Deoxyribonucleïnezuur (DNA) is de manier waarop genetische informatie in cellen wordt opgeslagen en maakt de overdracht van informatie van de ene generatie naar de volgende mogelijk. Er zijn vier hoofdtypen chromosomen: metacentrisch, submetacentrisch, acrocentrisch en telocentrisch. Chromosomen worden gevonden in de kern van de meeste levende cellen en bestaan uit DNA dat strak is gewikkeld in draadachtige structuren. Extra eiwitstructuren, histonen genaamd, ondersteunen het DNA-molecuul in het chromosoom.
Deoxyribonucleïnezuur (DNA) is de genetische code waarmee informatie van de ene generatie op de andere kan worden overgedragen. DNA-moleculen bestaan uit twee lineaire ketens die om elkaar heen zijn gewikkeld en een dubbele helixstructuur vormen. Deze spiraalvormige structuren worden verder gewikkeld in chromosoomstructuren. Chromosomen zijn verdeeld in twee delen met een vernauwingspunt in het midden dat bekend staat als het centromeer. De vier soorten chromosomen in dierlijke cellen worden geclassificeerd door de positie van het centromeer.
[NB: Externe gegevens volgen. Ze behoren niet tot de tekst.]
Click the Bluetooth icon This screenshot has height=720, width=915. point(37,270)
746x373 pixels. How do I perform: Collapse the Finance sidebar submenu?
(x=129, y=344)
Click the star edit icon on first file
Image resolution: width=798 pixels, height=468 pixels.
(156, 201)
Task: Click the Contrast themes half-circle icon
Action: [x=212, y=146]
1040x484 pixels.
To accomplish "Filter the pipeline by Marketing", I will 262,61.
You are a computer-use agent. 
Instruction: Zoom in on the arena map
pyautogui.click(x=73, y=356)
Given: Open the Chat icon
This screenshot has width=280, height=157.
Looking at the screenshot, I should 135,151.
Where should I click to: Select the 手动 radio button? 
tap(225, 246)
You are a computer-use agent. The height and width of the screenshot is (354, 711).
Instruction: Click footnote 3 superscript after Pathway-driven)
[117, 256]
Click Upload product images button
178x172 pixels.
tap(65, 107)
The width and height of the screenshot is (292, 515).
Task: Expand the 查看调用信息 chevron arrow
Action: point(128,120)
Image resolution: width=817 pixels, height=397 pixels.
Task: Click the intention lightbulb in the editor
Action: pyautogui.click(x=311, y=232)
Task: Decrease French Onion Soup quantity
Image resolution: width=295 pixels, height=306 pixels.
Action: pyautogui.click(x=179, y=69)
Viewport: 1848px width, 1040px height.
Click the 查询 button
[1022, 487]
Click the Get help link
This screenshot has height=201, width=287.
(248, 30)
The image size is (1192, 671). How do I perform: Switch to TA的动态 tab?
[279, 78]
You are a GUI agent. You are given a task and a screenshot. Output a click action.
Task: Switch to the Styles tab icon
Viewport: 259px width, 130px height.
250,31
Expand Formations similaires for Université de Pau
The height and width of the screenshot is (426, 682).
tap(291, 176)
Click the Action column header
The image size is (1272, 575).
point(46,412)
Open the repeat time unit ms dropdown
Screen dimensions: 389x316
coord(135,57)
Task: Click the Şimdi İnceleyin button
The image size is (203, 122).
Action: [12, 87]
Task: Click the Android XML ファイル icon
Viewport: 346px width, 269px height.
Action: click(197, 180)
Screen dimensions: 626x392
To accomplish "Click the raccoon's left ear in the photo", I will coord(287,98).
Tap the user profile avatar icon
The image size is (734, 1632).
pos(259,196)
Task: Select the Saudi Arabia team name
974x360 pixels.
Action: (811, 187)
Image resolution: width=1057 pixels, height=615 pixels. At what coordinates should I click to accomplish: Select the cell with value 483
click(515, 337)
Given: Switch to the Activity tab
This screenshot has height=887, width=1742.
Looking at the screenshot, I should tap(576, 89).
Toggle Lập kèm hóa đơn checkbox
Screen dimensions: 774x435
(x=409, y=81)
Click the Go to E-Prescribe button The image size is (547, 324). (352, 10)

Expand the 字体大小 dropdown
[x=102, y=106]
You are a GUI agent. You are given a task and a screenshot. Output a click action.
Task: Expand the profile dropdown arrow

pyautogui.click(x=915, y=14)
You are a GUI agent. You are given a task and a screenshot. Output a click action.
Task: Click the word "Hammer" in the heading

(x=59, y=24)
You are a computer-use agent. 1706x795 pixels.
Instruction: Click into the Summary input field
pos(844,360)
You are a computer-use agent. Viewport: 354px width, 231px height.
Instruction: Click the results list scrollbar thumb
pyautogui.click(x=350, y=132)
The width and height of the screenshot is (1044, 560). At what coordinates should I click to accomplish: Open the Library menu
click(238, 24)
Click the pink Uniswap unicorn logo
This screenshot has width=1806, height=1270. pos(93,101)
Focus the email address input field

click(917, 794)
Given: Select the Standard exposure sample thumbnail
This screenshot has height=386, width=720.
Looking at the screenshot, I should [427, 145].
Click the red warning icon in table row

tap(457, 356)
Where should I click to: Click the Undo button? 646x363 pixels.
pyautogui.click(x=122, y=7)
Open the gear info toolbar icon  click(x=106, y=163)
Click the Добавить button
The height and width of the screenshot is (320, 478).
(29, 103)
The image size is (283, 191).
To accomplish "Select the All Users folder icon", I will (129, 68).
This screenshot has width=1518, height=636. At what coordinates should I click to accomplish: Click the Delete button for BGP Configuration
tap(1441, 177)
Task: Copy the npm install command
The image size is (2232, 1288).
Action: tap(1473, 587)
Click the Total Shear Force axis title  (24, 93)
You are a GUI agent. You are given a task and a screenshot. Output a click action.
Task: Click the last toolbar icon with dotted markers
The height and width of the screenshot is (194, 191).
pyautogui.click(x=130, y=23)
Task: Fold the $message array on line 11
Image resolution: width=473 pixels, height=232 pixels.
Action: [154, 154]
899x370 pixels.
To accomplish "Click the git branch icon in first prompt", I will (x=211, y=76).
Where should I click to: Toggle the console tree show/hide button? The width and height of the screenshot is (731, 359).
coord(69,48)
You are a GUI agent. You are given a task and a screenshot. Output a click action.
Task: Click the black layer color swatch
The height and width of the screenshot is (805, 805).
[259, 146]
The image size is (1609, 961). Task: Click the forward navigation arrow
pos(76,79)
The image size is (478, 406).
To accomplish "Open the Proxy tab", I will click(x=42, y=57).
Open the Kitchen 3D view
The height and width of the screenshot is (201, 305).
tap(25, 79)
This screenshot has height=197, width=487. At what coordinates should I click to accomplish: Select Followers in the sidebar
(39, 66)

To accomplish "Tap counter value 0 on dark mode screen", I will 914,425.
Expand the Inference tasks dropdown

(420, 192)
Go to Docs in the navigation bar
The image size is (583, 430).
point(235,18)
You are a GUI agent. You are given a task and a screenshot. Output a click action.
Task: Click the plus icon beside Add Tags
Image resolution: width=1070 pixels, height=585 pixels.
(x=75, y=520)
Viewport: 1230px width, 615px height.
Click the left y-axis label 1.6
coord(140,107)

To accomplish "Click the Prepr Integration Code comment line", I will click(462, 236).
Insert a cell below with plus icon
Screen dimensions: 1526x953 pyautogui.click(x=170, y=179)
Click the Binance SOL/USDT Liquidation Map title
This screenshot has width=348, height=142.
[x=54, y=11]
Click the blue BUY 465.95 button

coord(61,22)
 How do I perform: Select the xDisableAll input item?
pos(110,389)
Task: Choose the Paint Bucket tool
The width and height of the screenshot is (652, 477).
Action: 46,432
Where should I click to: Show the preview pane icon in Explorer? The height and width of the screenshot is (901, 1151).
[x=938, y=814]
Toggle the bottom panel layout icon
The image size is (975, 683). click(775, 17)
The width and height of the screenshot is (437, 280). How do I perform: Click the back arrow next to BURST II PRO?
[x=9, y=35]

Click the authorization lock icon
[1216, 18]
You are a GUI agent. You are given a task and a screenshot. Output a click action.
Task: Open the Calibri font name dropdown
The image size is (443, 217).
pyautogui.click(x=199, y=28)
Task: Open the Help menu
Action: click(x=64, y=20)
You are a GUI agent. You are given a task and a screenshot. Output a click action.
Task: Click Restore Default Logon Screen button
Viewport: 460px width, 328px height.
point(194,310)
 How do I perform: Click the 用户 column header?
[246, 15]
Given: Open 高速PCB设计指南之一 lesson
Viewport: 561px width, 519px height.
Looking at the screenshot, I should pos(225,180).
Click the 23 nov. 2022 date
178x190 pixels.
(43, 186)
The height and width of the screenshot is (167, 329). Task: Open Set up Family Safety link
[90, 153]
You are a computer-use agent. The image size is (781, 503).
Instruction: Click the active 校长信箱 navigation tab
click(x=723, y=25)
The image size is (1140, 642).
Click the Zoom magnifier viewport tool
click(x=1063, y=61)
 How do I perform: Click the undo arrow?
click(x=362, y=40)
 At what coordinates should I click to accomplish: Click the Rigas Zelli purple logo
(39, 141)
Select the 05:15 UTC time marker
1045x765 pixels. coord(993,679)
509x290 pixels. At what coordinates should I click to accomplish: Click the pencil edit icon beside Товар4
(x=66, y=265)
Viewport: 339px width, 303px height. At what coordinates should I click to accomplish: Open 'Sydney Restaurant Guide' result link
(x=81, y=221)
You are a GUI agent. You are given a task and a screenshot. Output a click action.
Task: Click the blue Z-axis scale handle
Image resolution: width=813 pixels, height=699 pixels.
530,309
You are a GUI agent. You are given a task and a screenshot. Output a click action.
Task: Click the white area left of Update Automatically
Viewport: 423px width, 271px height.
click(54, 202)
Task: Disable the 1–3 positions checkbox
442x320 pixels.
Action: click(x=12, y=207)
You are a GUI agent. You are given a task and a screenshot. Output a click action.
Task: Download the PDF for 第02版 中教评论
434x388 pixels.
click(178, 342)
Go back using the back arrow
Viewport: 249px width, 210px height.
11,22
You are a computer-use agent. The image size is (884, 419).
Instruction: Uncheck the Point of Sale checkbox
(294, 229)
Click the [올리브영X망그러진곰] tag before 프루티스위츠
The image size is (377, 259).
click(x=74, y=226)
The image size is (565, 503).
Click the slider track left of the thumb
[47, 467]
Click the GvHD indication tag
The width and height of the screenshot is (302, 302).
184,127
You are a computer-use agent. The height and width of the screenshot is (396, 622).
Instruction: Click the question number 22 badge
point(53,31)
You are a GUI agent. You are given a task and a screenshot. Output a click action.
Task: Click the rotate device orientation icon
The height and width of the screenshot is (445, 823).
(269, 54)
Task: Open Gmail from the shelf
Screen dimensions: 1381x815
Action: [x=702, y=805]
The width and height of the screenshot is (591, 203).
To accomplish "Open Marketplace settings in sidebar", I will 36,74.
Centromeren bestaan uit een complexe combinatie van eiwitten en DNA. Ze zijn essentieel voor de celdeling en zorgen voor een nauwkeurige scheiding van chromosomen. Studies hebben aangetoond dat chromosomen zonder centromeren willekeurig worden gescheiden en uiteindelijk uit cellen verloren gaan. Daarentegen kunnen chromosomen met meerdere centromeren onderhevig zijn aan fragmentatie.
Metacentrische chromosomen hebben het centromeer in het midden, zodat beide secties even lang zijn. Menselijk chromosoom 1 en 3 zijn metacentrisch.
Acrocentrische chromosomen hebben een centromeer die sterk verschoven is van het midden, wat leidt tot een zeer lange en een zeer korte sectie. Menselijke chromosomen 13,15, 21 en 22 zijn acrocentrisch.